Especialista diz que é preciso cuidar da rede de relações
A psicóloga e consultora Maria Tereza Maldonado, autora do livro “Bullying e Cyberbullying – o que fazemos com o que fazem conosco” (Editora Moderna), também vê a lei como um avanço e deixa claro que o problema não é apenas das escolas. Para Maria Tereza, no caso das instituições de ensino, as ações de prevenção devem envolver a comunidade de alunos, a equipe de profissionais (professores e funcionários) e familiares. “É preciso sensibilizar todos para adotar medidas capazes de restaurar relacionamentos. Cada instituição tem sua realidade e deve montar o seu programa. É preciso iniciar com atividades de prevenção e diagnosticar se há casos de constrangimento. Em caso afirmativo, é preciso elaborar estratégias de intervenção para a situação específica, fazer o monitoramento e o acompanhamento da situação”, explica.
A especialista destaca que em situações de bullying não basta “olhar” apenas para o agressor e para a vítima. Segundo ela, é preciso cuidar da rede de relações inserida no problema. Nesse contexto, o papel da chamada plateia – que não bate, não apanha, mas assiste a tudo – é decisivo. “Há a plateia omissa, que vê a situação e não faz nada e a plateia colaboradora, que estimula essas ações e faz com que elas floresçam. Precisamos transformar essas plateias em plateias inibidoras, que são aquelas que recriminam, repreendem essas atitudes. Elas são fundamentais para acabar com esse comportamento”, argumenta.

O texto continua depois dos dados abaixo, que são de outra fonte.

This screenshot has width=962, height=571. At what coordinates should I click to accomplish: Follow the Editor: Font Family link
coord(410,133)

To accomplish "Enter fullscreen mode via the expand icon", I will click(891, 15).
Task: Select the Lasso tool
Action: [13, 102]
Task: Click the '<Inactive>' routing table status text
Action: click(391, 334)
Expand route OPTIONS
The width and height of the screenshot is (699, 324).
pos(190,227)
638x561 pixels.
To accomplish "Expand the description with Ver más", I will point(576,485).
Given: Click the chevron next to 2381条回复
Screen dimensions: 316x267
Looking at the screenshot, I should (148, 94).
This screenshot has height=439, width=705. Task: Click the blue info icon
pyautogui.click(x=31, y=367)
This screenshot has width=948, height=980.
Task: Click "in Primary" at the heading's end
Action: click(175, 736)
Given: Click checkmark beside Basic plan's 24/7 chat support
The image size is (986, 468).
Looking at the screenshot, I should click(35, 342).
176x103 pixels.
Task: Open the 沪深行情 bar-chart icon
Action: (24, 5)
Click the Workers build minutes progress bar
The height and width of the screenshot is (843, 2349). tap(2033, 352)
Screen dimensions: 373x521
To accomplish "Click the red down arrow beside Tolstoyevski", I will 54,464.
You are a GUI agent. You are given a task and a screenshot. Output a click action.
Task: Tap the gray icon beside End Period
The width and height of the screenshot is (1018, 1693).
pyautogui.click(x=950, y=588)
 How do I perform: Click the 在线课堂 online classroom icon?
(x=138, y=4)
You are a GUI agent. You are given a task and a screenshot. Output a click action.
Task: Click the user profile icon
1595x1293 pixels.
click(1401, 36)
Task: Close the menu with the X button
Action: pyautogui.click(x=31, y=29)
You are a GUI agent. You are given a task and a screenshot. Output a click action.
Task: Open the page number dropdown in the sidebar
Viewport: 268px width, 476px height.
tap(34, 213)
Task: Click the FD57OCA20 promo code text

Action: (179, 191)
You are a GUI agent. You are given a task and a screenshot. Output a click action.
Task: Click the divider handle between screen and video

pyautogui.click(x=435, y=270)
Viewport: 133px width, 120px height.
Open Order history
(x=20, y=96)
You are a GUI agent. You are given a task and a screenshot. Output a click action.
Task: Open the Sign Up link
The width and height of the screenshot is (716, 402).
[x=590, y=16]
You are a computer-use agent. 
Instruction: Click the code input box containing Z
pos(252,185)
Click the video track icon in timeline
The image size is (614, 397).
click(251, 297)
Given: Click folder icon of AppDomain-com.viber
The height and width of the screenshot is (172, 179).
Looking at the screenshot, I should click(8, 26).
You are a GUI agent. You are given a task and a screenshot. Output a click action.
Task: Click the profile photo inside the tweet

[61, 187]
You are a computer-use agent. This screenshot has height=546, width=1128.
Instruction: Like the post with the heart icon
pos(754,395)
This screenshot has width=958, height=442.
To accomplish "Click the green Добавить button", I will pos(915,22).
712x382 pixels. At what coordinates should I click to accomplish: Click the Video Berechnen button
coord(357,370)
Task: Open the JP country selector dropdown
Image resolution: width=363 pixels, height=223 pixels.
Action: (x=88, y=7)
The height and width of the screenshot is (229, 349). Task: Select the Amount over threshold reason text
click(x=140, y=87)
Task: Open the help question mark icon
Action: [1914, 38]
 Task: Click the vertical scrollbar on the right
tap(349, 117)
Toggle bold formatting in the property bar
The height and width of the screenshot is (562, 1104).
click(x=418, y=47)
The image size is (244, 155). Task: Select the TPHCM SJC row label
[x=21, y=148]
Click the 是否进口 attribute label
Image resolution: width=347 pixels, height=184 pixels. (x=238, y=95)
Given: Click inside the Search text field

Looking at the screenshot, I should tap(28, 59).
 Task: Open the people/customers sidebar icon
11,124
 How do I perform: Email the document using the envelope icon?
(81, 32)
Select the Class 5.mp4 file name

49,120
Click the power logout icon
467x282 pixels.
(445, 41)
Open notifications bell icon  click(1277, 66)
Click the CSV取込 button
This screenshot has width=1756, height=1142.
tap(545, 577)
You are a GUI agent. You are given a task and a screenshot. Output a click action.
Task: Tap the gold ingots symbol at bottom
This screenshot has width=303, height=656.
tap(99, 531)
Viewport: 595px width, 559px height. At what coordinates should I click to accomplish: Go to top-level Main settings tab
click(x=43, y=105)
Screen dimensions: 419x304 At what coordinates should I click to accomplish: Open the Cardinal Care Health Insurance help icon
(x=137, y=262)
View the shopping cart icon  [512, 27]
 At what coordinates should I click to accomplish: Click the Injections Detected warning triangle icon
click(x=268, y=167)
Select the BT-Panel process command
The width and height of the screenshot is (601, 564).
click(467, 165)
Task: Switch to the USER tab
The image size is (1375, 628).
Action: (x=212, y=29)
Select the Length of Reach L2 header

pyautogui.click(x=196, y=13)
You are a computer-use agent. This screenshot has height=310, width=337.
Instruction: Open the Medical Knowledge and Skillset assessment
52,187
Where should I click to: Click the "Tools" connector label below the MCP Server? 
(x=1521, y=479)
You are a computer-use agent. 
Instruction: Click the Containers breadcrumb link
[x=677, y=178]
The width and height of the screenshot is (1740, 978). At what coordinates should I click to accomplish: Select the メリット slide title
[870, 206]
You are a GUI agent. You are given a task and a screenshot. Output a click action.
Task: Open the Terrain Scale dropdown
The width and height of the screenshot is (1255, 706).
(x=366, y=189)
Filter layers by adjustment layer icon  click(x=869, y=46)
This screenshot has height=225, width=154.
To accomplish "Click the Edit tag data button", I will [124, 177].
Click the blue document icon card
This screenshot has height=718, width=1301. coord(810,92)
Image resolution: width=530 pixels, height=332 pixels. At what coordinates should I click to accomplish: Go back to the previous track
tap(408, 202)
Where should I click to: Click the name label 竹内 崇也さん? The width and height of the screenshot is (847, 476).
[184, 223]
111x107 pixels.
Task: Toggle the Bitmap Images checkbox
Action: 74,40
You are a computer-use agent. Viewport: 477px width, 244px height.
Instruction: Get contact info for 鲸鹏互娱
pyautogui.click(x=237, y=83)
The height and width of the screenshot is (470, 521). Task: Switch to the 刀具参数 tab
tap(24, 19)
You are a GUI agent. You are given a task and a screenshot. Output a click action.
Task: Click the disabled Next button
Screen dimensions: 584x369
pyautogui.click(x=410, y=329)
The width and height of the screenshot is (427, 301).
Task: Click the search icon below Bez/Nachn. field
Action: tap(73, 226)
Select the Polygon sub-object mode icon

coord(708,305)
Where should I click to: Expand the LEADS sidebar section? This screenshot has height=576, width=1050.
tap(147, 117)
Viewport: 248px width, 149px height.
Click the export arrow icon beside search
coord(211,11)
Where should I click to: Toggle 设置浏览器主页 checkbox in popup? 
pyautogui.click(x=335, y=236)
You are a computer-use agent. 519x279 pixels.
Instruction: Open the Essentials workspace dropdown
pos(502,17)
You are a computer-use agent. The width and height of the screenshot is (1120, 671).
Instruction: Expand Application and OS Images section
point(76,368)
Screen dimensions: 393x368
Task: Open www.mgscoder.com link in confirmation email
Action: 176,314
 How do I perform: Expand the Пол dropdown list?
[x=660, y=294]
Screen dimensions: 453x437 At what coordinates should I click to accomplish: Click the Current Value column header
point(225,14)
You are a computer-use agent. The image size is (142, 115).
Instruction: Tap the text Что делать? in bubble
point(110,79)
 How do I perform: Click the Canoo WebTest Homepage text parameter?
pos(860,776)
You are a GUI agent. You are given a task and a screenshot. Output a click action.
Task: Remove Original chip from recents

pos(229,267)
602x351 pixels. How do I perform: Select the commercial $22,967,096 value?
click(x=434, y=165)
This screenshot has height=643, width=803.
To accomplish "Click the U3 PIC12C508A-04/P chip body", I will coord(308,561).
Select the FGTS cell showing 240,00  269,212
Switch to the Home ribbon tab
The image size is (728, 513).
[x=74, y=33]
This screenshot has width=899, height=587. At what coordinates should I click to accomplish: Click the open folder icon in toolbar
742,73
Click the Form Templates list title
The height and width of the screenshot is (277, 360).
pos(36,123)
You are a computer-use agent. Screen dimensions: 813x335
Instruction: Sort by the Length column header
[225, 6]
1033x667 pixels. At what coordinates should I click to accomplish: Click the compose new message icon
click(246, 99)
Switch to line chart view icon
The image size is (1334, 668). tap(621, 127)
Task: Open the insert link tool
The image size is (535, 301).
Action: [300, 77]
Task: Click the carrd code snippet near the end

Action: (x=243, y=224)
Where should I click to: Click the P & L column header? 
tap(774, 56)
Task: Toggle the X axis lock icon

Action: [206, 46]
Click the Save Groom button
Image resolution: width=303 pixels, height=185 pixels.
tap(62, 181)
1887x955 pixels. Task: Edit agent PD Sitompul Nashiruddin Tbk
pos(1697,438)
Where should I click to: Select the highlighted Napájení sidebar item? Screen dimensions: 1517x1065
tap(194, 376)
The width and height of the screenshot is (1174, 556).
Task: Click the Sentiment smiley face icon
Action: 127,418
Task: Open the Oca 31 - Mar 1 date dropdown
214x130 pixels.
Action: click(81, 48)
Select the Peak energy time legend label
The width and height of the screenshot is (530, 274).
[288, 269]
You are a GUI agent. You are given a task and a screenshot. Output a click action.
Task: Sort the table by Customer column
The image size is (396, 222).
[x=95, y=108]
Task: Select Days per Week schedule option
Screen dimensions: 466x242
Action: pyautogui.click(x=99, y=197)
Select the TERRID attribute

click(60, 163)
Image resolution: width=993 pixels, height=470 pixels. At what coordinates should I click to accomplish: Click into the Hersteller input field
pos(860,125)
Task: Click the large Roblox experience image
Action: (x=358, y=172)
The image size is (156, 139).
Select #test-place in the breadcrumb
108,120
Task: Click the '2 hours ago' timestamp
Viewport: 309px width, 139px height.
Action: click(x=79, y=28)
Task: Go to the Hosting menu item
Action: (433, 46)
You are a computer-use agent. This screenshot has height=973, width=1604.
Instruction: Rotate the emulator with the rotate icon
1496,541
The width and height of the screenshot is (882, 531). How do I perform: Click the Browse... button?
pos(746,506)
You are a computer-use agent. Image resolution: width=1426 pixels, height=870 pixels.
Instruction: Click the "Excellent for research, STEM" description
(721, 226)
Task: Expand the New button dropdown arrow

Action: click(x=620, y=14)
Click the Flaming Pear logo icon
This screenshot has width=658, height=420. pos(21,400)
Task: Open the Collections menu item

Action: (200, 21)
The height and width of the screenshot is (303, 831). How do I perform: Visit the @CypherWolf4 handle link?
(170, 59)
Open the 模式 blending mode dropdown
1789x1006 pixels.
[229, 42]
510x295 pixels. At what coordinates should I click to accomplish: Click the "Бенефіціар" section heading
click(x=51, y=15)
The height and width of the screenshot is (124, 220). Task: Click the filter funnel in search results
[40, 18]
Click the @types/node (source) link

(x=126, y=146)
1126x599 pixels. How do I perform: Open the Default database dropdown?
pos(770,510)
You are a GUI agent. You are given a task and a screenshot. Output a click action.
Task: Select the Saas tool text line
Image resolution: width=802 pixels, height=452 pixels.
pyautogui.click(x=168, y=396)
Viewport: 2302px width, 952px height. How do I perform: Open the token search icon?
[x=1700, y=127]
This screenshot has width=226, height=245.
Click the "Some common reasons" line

O cyberbullying, também previsto na lei, é considerado ainda mais cruel pela especialista porque a perseguição é implacável. “No caso do bullying, acontece na escola, no horário escolar. Já o cyberbullying é o tempo todo. A vítima é atacada por mensagens de celular, filmada ou fotografada secretamente em situações constrangedoras que podem ser divulgadas para milhares de pessoas. O constrangimento é muito maior”, constata Maria Tereza, que escreveu sobre o tema em seu livro “A face oculta – uma história de bullying e cyberbullying”.
De acordo com a psicóloga, é preciso trabalhar valores fundamentais como: respeito, solidariedade, colaboração e gentileza; o que pode ser feito por meio de livros, teatro e música. “A escola não deve trabalhar apenas com o conteúdo. É preciso atentar para a inteligência de relacionamentos e não apenas para a competência técnica. Temos que preparar nossos jovens para viver em harmonia”, conclui Maria Tereza.